WAS VERLANGT IST
Im Textauszug zieht sich der Großvater väterlicherseits nach der Arbeit in sein Zimmer zurück. Was las er dort?

Danke für die interessante Geschichte. Meine Frau ist Kind von Russlanddeutschen, die hat glaube ich auch hin und wieder Schläge bezogen. Denen ging es allerdings wirtschaftlich ziemlich gut, die kannten es nur vermutlich nicht anders, siehe token.

Meine Eltern sind in der Tat anders sozialisiert. Meine Mutter ist mit wundervollen Eltern aufgewachsen, ich kann mir nicht vorstellen, dass es da jemals Schläge gab. Mein Vater stammt aus einem erzkonservativen Doppelakademikerhaushalt mit Kindermädchen, Haushaltshilfe usw. Mein Großvater war sehr streng und wir Kinder hatten durchaus Angst vor ihm. Mein Vater sagte aber, sein Vater sei sehr introvertiert gewesen, hätte viel gearbeitet und sich dann in sein Zimmer zurückgezogen und philosophische Bücher gelesen. Zwar war er durchaus cholerisch, aber das hat die Kinder wohl davor bewahrt, dass sie das regelmäßig körperlich zu spüren bekommen haben, weil er sich halt gar nicht um sie gekümmert hat. Das ist sicher auch ein Grund, warum mein Vater jetzt erst langsam Opa-Gefühle entwickelt.

Jedenfalls habe ich wie gesagt nach meiner Erinnerung nur einmal eine gelangt bekommen, und das war durchaus verdient. Meinem Vater hat das auch leid getan.

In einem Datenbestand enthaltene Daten
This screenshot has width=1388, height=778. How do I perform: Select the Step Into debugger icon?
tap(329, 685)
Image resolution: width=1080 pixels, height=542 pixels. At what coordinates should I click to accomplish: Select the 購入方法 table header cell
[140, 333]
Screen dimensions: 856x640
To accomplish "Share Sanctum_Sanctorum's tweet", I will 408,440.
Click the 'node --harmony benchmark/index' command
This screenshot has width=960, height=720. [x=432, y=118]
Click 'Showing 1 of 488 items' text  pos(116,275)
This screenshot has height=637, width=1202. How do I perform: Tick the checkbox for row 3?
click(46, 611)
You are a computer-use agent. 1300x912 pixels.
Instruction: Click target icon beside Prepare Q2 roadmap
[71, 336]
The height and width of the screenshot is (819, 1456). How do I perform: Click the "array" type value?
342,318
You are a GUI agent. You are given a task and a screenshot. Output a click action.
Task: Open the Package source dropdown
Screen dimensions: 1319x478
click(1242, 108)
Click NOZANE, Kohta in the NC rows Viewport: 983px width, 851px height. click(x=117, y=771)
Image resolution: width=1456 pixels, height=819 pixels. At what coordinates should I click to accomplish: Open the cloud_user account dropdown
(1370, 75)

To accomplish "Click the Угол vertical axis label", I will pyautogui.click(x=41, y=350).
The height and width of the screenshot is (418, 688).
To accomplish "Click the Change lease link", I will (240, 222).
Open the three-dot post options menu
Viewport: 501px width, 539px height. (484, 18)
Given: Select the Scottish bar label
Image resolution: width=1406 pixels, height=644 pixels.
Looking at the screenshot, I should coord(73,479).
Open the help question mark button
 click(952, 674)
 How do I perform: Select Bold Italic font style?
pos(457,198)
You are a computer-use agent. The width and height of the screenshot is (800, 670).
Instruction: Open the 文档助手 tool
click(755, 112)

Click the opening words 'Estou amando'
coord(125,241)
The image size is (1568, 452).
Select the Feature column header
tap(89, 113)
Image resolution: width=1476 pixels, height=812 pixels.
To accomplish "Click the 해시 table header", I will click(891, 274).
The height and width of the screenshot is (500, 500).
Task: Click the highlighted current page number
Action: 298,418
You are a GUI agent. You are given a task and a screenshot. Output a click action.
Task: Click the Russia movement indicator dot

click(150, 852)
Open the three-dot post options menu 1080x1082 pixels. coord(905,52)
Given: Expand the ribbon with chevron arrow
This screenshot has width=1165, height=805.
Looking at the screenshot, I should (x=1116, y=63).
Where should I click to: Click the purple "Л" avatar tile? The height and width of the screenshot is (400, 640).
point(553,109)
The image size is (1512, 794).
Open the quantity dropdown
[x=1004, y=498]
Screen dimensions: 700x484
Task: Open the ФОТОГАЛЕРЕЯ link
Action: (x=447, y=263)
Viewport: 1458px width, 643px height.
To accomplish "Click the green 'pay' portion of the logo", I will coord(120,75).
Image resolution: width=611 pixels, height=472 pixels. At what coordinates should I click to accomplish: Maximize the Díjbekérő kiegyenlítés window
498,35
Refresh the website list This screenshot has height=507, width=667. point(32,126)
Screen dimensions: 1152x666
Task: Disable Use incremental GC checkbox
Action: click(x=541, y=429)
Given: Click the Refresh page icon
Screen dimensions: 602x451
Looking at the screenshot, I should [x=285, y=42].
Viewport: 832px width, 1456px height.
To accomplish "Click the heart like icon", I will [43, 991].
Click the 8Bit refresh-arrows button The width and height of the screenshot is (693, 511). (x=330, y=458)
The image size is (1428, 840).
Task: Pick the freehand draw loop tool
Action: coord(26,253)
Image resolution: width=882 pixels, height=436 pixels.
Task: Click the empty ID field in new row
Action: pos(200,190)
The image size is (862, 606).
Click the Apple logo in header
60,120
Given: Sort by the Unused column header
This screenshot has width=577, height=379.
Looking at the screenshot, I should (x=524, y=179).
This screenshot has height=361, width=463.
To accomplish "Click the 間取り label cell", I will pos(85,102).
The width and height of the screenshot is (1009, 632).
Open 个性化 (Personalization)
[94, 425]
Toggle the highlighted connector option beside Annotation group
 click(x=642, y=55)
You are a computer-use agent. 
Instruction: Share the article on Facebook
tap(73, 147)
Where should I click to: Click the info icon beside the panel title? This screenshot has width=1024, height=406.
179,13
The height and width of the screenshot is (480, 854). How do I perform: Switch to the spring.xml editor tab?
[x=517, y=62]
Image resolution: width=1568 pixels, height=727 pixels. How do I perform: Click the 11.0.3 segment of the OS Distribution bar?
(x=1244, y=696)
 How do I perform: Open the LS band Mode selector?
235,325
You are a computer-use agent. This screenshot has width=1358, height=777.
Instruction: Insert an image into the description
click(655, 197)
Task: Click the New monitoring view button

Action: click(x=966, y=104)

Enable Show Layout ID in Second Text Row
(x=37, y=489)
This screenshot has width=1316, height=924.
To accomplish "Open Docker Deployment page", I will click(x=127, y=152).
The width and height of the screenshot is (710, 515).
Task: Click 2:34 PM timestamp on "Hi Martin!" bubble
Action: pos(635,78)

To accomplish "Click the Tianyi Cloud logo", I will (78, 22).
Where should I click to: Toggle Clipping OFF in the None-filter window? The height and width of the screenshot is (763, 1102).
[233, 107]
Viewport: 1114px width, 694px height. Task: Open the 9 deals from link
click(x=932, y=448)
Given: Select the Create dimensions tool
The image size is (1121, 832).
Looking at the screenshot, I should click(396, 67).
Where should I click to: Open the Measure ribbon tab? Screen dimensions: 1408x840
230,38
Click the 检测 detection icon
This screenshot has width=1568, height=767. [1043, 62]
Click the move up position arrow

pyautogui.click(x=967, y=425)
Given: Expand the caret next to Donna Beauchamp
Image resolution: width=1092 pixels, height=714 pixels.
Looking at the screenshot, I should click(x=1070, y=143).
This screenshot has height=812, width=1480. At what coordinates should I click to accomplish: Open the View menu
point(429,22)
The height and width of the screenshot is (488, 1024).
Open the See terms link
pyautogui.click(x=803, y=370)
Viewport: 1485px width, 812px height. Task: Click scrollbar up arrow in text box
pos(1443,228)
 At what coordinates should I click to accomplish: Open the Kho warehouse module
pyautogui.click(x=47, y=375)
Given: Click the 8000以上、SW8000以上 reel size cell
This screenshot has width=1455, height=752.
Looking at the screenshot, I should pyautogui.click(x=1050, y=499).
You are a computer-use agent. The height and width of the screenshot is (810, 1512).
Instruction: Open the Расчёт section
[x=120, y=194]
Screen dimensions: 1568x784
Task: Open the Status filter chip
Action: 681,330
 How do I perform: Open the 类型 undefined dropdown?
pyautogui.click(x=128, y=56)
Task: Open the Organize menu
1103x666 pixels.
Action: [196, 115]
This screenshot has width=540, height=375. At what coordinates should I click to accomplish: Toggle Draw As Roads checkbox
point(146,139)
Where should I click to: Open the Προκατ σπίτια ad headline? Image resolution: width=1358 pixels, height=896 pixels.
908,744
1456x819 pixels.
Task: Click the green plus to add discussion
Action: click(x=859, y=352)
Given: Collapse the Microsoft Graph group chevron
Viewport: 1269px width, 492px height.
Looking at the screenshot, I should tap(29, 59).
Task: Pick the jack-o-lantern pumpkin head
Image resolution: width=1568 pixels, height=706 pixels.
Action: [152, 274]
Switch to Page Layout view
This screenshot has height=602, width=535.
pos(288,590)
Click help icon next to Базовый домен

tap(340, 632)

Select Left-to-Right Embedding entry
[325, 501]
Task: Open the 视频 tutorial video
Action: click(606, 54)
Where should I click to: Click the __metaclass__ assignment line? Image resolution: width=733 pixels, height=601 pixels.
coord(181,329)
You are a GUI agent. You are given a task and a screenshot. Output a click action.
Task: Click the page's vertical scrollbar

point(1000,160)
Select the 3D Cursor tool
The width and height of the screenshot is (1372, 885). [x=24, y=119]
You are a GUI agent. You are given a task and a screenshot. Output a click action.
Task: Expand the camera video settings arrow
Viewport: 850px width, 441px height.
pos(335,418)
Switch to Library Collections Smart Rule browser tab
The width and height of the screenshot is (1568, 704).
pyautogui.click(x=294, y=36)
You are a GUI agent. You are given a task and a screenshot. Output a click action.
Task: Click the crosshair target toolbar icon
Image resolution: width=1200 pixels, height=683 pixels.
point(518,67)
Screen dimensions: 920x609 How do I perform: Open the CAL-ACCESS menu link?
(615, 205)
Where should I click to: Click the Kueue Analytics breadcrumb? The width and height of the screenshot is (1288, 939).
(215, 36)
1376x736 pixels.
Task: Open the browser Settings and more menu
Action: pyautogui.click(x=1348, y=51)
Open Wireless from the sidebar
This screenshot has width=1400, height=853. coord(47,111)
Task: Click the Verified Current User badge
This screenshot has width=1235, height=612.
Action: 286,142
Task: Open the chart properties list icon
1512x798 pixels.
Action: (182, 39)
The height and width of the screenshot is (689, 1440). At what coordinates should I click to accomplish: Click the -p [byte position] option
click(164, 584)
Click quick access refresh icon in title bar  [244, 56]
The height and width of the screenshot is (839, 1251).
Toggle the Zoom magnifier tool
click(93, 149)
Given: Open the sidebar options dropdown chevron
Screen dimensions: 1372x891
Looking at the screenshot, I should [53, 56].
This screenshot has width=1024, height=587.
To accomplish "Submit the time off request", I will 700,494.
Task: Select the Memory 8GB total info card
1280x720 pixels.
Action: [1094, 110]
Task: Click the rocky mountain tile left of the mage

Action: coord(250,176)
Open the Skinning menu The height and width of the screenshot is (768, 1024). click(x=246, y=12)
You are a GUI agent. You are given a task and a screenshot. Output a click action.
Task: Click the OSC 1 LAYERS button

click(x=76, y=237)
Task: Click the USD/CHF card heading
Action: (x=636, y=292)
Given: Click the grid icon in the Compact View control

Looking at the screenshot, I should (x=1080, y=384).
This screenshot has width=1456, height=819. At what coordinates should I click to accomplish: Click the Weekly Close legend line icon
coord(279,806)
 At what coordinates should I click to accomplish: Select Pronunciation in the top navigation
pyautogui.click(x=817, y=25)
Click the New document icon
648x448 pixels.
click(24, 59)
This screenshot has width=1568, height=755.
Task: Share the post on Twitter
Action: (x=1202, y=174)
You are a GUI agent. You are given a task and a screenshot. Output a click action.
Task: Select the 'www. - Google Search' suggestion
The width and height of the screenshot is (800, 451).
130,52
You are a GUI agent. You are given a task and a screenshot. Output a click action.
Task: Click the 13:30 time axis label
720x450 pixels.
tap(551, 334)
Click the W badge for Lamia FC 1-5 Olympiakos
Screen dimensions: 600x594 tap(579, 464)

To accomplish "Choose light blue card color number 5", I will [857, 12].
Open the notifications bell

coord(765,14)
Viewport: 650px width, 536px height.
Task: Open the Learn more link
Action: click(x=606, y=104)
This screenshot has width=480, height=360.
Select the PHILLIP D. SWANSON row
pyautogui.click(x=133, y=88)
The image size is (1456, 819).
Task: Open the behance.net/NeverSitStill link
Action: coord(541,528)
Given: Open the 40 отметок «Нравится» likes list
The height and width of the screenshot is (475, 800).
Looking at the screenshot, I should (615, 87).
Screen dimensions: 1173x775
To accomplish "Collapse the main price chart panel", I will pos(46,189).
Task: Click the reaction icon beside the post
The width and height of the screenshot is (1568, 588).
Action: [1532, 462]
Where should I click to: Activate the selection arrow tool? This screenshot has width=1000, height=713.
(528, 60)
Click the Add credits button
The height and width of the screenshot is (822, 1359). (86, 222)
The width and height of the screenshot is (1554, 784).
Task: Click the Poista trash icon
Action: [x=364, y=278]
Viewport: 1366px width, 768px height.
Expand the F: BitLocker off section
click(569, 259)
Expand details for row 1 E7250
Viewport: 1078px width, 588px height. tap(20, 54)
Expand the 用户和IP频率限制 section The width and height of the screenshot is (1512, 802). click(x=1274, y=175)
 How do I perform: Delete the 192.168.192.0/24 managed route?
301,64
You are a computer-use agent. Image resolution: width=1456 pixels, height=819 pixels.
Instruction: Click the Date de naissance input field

ÜBUNGSERGEBNIS
Er las philosophische Bücher.